Point2Graph: An End-to-end Point Cloud-based 3D Open-Vocabulary Scene Graph for Robot Navigation

Yifan Xu,Ziming Luo,Qianwei Wang,Vineet Kamat,Carol Menassa
2024-09-16
Abstract:Current open-vocabulary scene graph generation algorithms highly rely on both 3D scene point cloud data and posed RGB-D images and thus have limited applications in scenarios where RGB-D images or camera poses are not readily available. To solve this problem, we propose Point2Graph, a novel end-to-end point cloud-based 3D open-vocabulary scene graph generation framework in which the requirement of posed RGB-D image series is eliminated. This hierarchical framework contains room and object detection/segmentation and open-vocabulary classification. For the room layer, we leverage the advantage of merging the geometry-based border detection algorithm with the learning-based region detection to segment rooms and create a "Snap-Lookup" framework for open-vocabulary room classification. In addition, we create an end-to-end pipeline for the object layer to detect and classify 3D objects based solely on 3D point cloud data. Our evaluation results show that our framework can outperform the current state-of-the-art (SOTA) open-vocabulary object and room segmentation and classification algorithm on widely used real-scene datasets.

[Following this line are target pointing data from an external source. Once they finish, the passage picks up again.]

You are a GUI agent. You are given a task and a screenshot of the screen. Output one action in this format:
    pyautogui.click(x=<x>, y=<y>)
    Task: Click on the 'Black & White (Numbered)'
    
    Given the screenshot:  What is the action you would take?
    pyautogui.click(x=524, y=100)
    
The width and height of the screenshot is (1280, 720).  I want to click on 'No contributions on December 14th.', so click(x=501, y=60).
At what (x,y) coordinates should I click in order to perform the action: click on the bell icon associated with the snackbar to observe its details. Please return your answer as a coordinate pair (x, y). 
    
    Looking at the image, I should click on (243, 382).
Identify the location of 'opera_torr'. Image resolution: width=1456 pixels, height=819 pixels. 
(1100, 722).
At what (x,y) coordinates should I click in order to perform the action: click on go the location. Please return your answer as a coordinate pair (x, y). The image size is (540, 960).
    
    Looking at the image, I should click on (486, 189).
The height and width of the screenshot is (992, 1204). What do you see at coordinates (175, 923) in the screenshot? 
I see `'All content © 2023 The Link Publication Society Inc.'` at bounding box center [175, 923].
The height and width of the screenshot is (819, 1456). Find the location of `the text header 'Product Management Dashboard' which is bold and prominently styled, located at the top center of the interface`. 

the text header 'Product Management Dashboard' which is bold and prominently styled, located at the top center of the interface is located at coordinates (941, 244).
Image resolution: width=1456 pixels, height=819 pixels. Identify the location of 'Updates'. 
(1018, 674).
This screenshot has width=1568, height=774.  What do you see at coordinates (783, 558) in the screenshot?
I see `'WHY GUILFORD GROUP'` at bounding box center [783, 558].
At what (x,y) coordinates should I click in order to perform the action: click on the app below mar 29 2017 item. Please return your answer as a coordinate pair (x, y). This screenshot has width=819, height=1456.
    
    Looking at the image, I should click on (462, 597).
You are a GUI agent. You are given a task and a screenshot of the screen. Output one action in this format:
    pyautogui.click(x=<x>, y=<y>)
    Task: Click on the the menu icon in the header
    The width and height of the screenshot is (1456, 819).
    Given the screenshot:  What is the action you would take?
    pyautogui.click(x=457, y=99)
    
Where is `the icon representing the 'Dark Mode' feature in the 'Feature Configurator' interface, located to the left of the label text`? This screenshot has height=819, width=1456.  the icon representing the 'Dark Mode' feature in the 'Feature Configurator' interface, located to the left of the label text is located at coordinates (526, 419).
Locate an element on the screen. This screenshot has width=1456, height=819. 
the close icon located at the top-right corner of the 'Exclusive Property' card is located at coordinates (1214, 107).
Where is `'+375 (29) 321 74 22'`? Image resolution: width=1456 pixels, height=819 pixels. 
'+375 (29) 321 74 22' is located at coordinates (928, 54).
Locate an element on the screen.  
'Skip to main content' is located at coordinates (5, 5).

Robotics,Artificial Intelligence,Computer Vision and Pattern Recognition
What problem does this paper attempt to address?
The paper attempts to address the issue of dependency on registered RGB-D image sequences when generating open-vocabulary 3D scene graphs in robot navigation. Current open-vocabulary scene graph generation algorithms heavily rely on 3D scene point cloud data and registered RGB-D images, which limits their application in the absence of RGB-D images or camera pose information. To solve this problem, the authors propose the Point2Graph framework, a new method for generating open-vocabulary 3D scene graphs based solely on point cloud data, eliminating the need for registered RGB-D images. Specifically, the Point2Graph framework includes room detection/segmentation and classification as well as object detection/segmentation and classification. For the room layer, the authors combine geometric boundary detection algorithms with learning-based region detection methods to segment rooms and create a "Snap-Lookup" framework for open-vocabulary room classification. At the object layer, the authors developed an end-to-end pipeline that uses only 3D point cloud data to detect and classify 3D objects. Experimental results show that this framework outperforms current state-of-the-art open-vocabulary object and room segmentation and classification algorithms on widely used real-world scene datasets.